I try to understand more fundamentally type casting in Java but can not understand some parts of JLS.
In particular this (in the meaning of casting of class type S to class or interface type T):

Furthermore, if there exists a supertype X of T, and a supertype Y of S, such that both X and Y are provably distinct parameterized types (§4.5), and that the erasures of X and Y are the same, a compile-time error occurs.

and this (in the meaning of casting of interface type S to final class type T):

Otherwise, S is either a parameterized type that is an invocation of some generic type declaration G, or a raw type corresponding to a generic type declaration G. Then there must exist a supertype X of T, such that X is an invocation of G, or a compile-time error occurs. Furthermore, if S and X are provably distinct parameterized types then a compile-time error occurs.

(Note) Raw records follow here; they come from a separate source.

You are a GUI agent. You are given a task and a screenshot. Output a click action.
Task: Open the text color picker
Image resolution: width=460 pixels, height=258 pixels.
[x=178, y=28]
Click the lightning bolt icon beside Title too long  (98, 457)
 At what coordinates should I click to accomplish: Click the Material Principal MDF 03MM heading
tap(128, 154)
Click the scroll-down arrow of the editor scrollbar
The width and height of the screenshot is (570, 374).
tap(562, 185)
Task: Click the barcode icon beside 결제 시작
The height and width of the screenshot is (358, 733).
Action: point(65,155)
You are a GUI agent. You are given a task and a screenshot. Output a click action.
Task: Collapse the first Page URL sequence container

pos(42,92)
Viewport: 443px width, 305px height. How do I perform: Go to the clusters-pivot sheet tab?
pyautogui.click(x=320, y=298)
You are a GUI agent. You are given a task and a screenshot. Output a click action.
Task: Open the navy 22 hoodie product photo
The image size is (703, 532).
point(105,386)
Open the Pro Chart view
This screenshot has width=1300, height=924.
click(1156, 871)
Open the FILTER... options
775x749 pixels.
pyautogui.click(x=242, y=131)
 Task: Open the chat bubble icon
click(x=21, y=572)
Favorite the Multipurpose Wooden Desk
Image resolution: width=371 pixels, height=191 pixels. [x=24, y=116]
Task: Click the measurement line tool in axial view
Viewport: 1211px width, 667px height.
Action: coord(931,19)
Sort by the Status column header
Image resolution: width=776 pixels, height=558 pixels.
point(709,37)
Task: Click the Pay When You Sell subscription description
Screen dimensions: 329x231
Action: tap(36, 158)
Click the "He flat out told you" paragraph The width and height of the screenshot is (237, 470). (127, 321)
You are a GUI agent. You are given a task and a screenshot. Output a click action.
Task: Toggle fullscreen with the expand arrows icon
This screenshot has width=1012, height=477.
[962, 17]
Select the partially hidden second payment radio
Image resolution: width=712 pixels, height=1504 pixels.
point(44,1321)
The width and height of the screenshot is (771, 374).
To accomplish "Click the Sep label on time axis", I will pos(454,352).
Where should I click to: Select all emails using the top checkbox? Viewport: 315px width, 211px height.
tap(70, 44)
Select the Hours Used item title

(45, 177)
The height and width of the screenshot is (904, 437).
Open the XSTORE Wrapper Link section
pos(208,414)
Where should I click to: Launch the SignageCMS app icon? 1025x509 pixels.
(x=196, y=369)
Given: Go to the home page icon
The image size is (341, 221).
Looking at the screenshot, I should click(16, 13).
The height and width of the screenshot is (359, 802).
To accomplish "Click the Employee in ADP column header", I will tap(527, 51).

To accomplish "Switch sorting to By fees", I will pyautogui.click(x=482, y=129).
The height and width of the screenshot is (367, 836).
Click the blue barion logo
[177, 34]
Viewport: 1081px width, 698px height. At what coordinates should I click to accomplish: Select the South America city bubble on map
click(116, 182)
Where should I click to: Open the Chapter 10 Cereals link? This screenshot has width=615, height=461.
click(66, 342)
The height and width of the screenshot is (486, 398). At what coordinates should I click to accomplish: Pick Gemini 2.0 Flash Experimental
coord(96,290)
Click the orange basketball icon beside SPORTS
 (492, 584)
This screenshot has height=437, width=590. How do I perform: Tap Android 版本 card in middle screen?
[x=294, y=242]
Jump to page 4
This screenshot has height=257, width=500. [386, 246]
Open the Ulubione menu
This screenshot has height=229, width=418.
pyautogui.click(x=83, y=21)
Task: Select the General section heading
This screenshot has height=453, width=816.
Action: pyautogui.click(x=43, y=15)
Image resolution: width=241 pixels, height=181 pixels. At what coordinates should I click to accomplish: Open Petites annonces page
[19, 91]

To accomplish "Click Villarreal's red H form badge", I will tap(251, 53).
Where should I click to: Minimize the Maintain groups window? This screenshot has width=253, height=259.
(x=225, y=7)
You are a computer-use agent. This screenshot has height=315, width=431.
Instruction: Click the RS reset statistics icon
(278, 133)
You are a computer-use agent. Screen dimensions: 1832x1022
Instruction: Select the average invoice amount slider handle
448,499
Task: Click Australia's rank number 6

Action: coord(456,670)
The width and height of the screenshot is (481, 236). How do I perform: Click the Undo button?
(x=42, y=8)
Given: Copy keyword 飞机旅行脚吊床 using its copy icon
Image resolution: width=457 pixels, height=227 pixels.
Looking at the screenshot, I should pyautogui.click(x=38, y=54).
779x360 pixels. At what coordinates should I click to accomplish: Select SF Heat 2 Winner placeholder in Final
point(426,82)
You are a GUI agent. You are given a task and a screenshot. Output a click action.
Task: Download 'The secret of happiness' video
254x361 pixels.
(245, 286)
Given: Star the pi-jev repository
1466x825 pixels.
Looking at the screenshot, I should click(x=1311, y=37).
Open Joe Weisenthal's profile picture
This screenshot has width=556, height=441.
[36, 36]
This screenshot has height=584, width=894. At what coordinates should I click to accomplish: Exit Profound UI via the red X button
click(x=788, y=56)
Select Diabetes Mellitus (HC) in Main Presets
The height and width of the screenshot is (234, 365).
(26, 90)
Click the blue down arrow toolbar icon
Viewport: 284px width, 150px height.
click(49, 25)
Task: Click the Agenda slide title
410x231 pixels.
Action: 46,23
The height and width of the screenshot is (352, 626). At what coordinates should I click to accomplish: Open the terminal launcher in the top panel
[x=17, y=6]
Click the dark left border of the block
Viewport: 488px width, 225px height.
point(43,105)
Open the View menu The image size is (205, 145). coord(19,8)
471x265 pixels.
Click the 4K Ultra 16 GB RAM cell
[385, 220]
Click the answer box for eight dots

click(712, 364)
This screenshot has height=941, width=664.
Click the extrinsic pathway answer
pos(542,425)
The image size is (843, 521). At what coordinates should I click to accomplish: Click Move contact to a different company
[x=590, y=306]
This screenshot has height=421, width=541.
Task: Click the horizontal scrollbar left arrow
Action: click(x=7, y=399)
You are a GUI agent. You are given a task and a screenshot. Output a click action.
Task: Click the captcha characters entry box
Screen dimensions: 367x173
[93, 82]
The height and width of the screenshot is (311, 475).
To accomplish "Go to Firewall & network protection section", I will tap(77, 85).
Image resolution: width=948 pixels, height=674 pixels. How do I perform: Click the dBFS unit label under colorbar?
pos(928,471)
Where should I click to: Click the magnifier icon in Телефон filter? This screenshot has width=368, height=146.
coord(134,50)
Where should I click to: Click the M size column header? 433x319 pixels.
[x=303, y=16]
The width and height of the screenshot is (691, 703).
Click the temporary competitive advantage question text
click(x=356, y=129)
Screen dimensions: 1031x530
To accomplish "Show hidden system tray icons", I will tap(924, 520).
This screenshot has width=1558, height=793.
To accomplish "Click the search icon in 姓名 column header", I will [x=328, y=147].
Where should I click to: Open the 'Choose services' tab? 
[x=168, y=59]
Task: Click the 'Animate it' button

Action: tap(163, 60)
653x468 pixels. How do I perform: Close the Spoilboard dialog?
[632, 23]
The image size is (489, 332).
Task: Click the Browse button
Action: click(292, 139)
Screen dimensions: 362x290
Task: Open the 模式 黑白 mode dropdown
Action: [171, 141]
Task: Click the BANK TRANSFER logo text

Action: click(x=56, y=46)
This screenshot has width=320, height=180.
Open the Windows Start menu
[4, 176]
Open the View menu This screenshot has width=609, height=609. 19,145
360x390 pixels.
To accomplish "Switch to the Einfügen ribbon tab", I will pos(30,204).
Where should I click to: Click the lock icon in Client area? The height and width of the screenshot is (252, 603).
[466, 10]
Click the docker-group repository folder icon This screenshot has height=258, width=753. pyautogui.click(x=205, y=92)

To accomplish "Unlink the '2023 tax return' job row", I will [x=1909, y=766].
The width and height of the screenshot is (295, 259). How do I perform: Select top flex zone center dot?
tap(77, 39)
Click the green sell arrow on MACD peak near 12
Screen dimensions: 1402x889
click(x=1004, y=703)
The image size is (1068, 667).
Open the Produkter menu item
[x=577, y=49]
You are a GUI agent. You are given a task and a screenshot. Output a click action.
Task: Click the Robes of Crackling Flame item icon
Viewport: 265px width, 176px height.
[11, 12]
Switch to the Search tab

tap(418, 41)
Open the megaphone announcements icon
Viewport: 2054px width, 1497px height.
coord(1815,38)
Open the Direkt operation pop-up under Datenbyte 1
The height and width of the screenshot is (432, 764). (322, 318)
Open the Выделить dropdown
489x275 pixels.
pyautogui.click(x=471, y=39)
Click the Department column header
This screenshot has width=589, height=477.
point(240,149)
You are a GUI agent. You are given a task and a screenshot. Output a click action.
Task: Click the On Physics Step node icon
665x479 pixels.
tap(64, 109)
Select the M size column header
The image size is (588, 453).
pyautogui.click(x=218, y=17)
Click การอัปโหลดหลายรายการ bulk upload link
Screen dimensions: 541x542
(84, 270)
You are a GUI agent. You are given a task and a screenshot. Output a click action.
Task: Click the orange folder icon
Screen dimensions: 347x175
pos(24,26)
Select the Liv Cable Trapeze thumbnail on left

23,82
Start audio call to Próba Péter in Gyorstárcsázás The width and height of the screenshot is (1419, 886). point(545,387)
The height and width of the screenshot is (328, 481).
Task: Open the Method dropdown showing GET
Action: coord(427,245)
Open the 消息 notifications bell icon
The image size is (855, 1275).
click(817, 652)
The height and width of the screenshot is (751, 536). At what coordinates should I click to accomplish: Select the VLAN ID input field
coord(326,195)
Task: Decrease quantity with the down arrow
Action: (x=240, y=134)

Maybe someone can give some brief examples to clarify these extracts?

PS After a some consideration and guidance from @ErickGHagstrom I think I can give a clarification of these two tricky JLS extracts.

Extract 1.

JLS says:

Two parameterized types are provably distinct if either of the following is true:

  • They are parameterizations of distinct generic type declarations.

  • Any of their type arguments are provably distinct.

and:

Two type arguments are provably distinct if one of the following is true:

  • Neither argument is a type variable or wildcard, and the two arguments are not the same type.

  • One type argument is a type variable or wildcard, with an upper bound (from capture conversion (§5.1.10), if necessary) of S; and the other type argument T is not a type variable or wildcard; and neither |S| <: |T| nor |T| <: |S| (§4.8, §4.10).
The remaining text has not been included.